评:要考察官员究竟廉不廉,老百姓的考虑自然是你有没有公权私用、有没有贪污受贿,捎带还要问一问你有没有“拉链门”丑闻。这是经典的中国式廉政拷问三部曲吧,文化渊源自不必说。这样的发问思维没啥错误,但套路似乎有些陈旧,放到哪个朝代都适用。一个官员廉不廉,不仅仅是个人道德问题,更是法制观念、民主作风、宪政意识、权力来源认识等综合作用的结果。所以,不仅要直接问问权、钱、色的问题,更要问问有没有搞一言堂、有没有给某个案子说情、懂不懂宪政常识等等,如果这些都凭良心说得一清二楚、一清二白,那才是真正让人放心的廉政。因此,“勤廉公示”要打造成官员廉不廉的试金石,关键看老百姓关注的问题是不是触及根本、能不能刨根问底,问出更有价值的官场文化。
为小利告金庸可爱可爱
新闻播报:日前,金庸因为自己得意著作中的1000余处错别字,被有“中华第一字痴”之称的常州市民李延良告上了法庭。1996年3月,他将《咬文嚼字》告上法庭;1999年,他又因校出《季羡林自传》和《牛棚杂记》两本书中多处差错,而一怒将北大著名教授季羡林送上被告席。李延良坦言,告金庸的确有一点私心,就是想要一些校对费,但他告金庸主要是为读者鸣不平,为了金庸的著作能“干干净净”地流传于世。

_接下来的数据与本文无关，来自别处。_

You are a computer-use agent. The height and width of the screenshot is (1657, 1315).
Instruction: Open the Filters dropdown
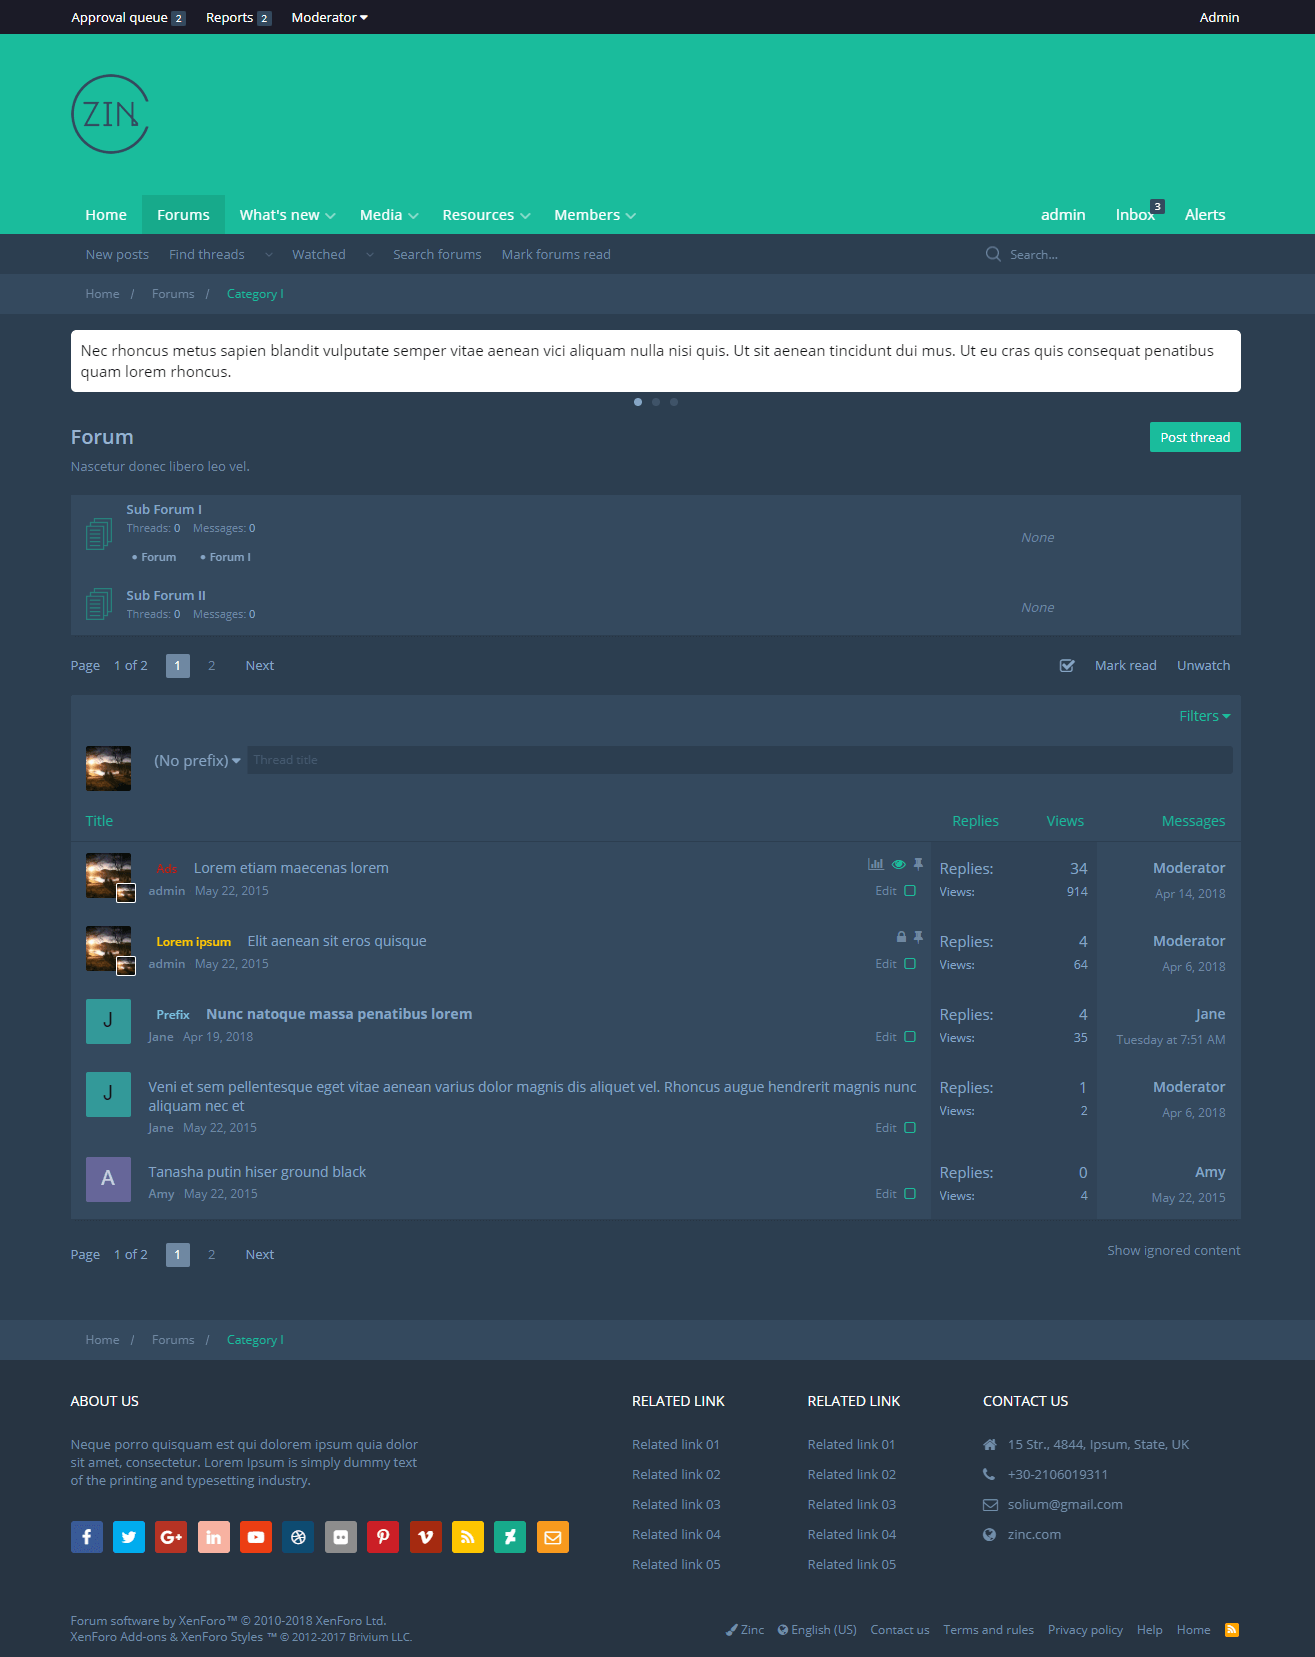1204,716
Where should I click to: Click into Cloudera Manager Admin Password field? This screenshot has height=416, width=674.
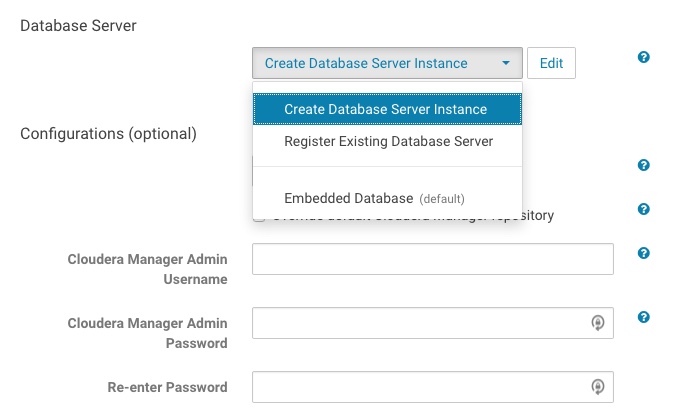420,323
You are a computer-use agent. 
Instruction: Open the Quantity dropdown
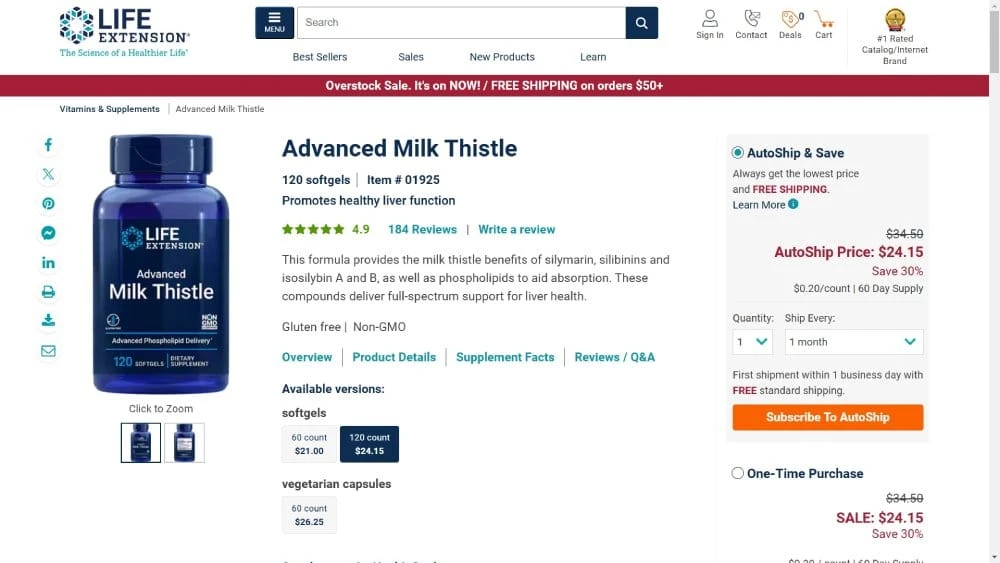pos(753,342)
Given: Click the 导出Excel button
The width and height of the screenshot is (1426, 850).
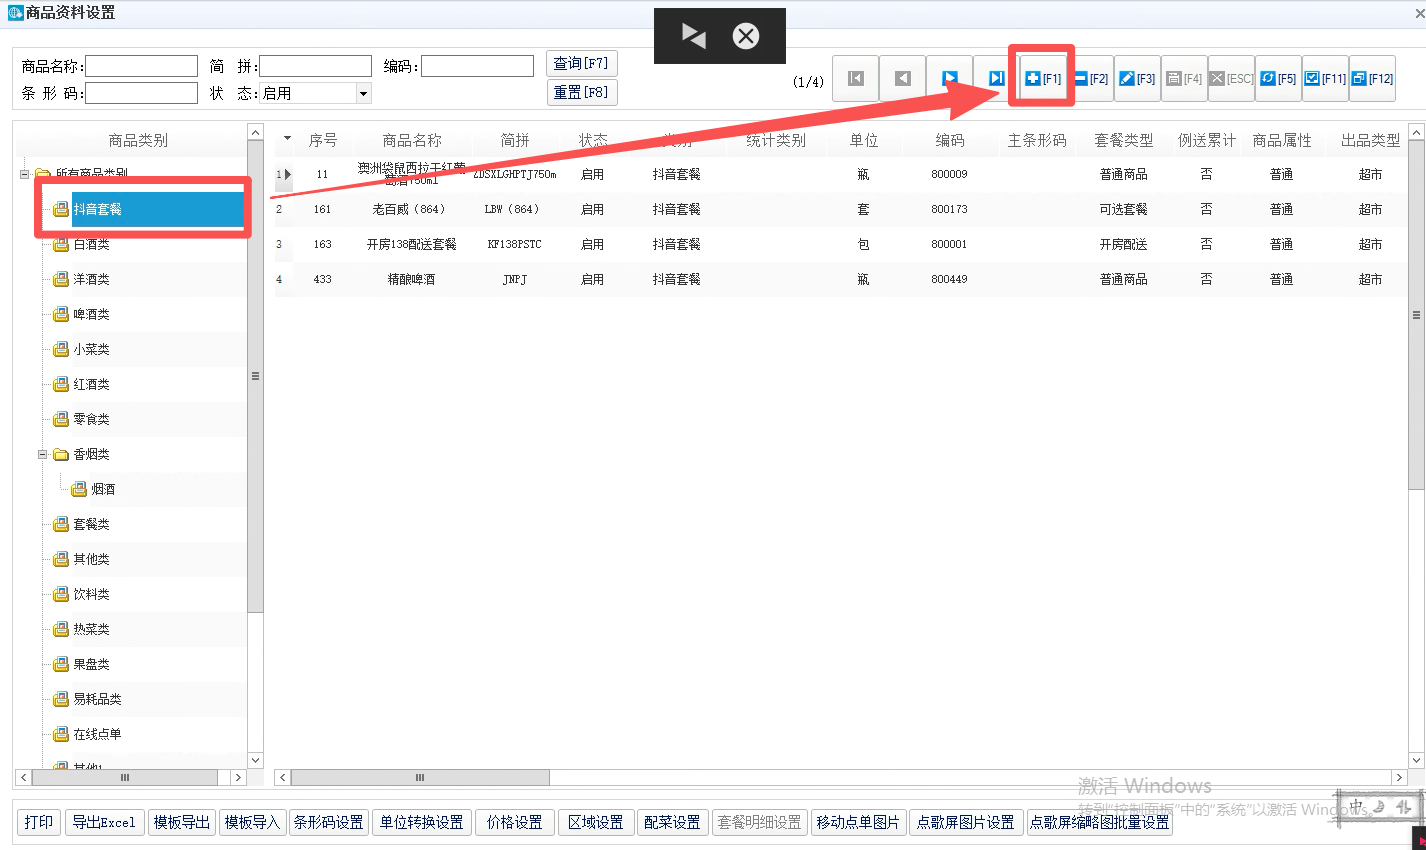Looking at the screenshot, I should [104, 822].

评:李延良是可爱的,他的可爱倒不在于信誓旦旦地“为读者鸣不平”,为了让金庸作品“干干净净”流传,而在于他坦承自己告金庸有一点私心,就是想“要一些校对费”。有一种观点至今还根深蒂固着,即使在物欲横流的条件下,还是大有市场的。那就是“君子喻于义,小人喻于利”。本来一件觉得很神圣很有意义的事一旦沾点“铜臭”,好像就大打折扣了。这让人想到是否对“拾金有昧”进行法律规定的争论。当一种道德在现实中往往成为众人某种权益难以保障的阻碍时,那就有必要用法律来作出适当调整,“拾金不昧”要变成“拾金有昧”就是这样一种动力使然。同样,当时下的语言文字在商业等利益驱动下屡受“蹂躏”时,有人愿意站出来公开捍卫语言文字的纯洁,那这样的人值得敬礼!如果还想借此谋点蝇头小利的话,那这种人的天性流露就让他显得可爱了。毕竟还有一句古语:君子爱财,取之有道!